I am wondering what the problem is here.

This is the single occurrence in Thunderbird, but there are about 5 others in m-c code.

Flags: needinfo?(mkmelin+mozilla)
Flags: needinfo?(ishikawa)

I think it's tying to say there's no room for trailing null considered.
https://patchwork.ozlabs.org/project/gcc/patch/7c49aaf0-553c-6ea1-b338-d353beb78abe@gmail.com/

Flags: needinfo?(mkmelin+mozilla)

Kinda yes, but isn't that expected in strncpy() ? It copies the specified number of bytes whether they included the trailing null or not.

The code line is like this:
mInMsgBody = bodyOffset != 0;
if (!mInMsgBody && readCount > 3) // still in msg hdrs
strncpy(mLastBlockChars, readBuf + readCount - 3, 3);

http://www.cplusplus.com/reference/cstring/strncpy/ says "destination and source shall not overlap" which it looks like they might do in this case? https://searchfox.org/comm-central/source/mailnews/local/src/nsLocalMailFolder.cpp#1942
Perhaps memmove should be used instead.

How do they overlap? mLastBlockChars and readBuf do not seem related.

On the other hand, just a few lines above we copy mLastBlockChars back into readBuf as 'memcpy(readBuf, mLastBlockChars, 3);'.
strncpy() does zero the trailing chars if the src string is shorten than the length, but it seems at the code here we know the src is at least 3 bytes, so memcpy and strncpy could do the same.

My other theory of why the compiler warns would be that if we copy a string of 3 chars into a 3-char mLastBlockChars and it contains no null, then we can't read that string back using string functions as we would run off the end of the 3-char array.
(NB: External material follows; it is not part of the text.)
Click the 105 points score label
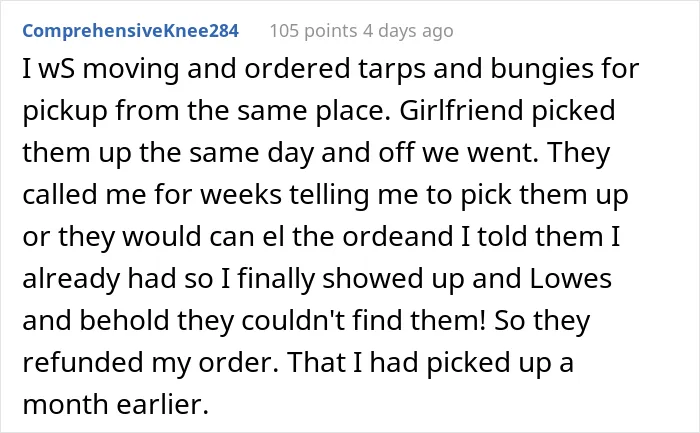The height and width of the screenshot is (433, 700). point(313,31)

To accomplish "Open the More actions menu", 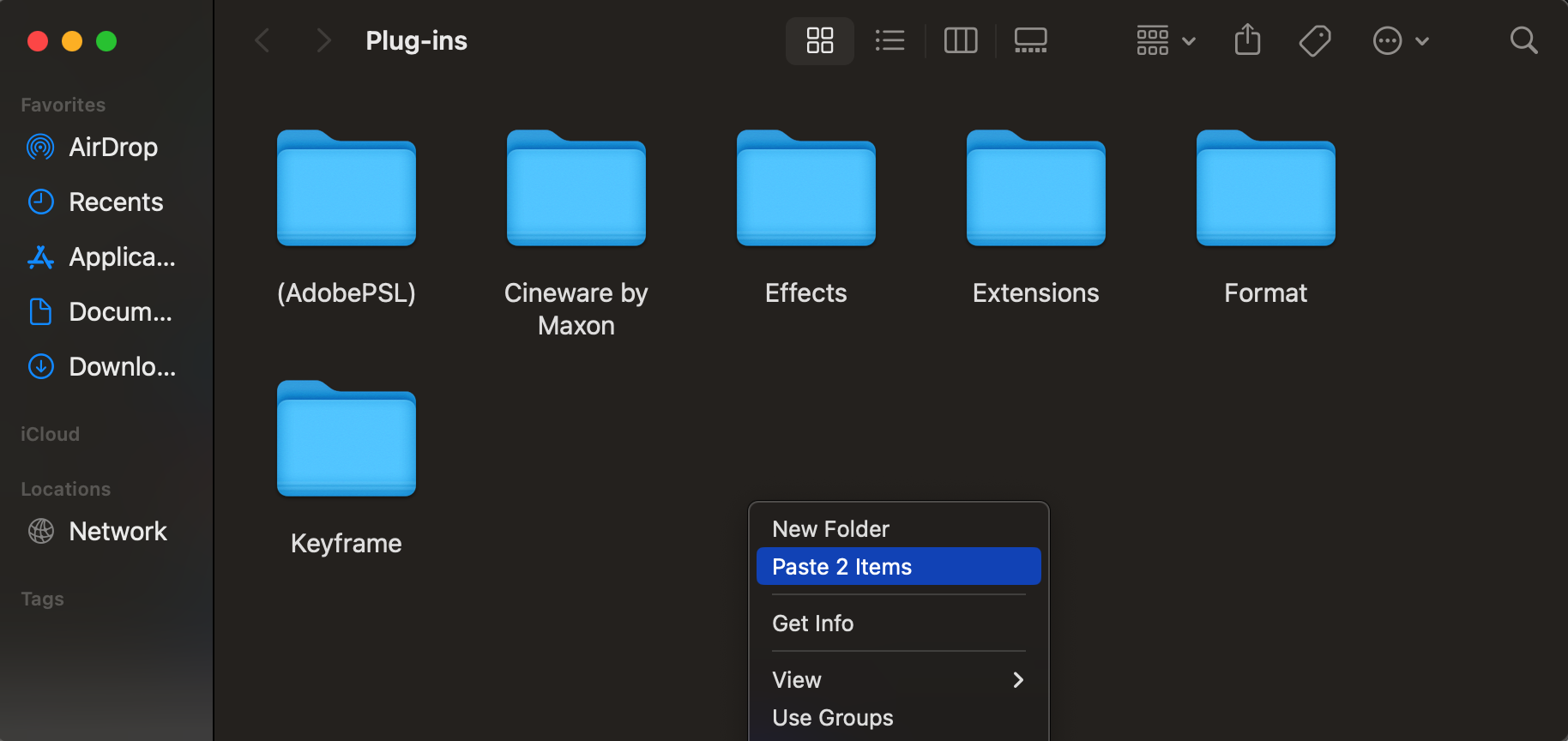I will click(x=1400, y=40).
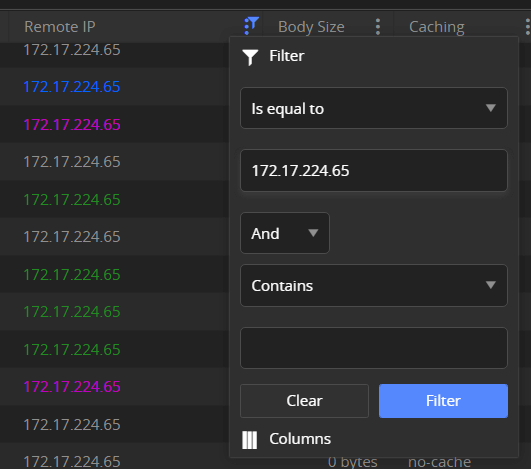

Yes, we probably don't do that, as we do not run string reading on that array later on (as we know it is not a safe string), so then why do we copy it using a string function in the first place (strncpy)? Maybe that's what the compiler means and that when it isn't really a string, we should use memcpy or similar.

I would vote for memmove() [or bcopy() but that would end up as the same built-in function, I think.].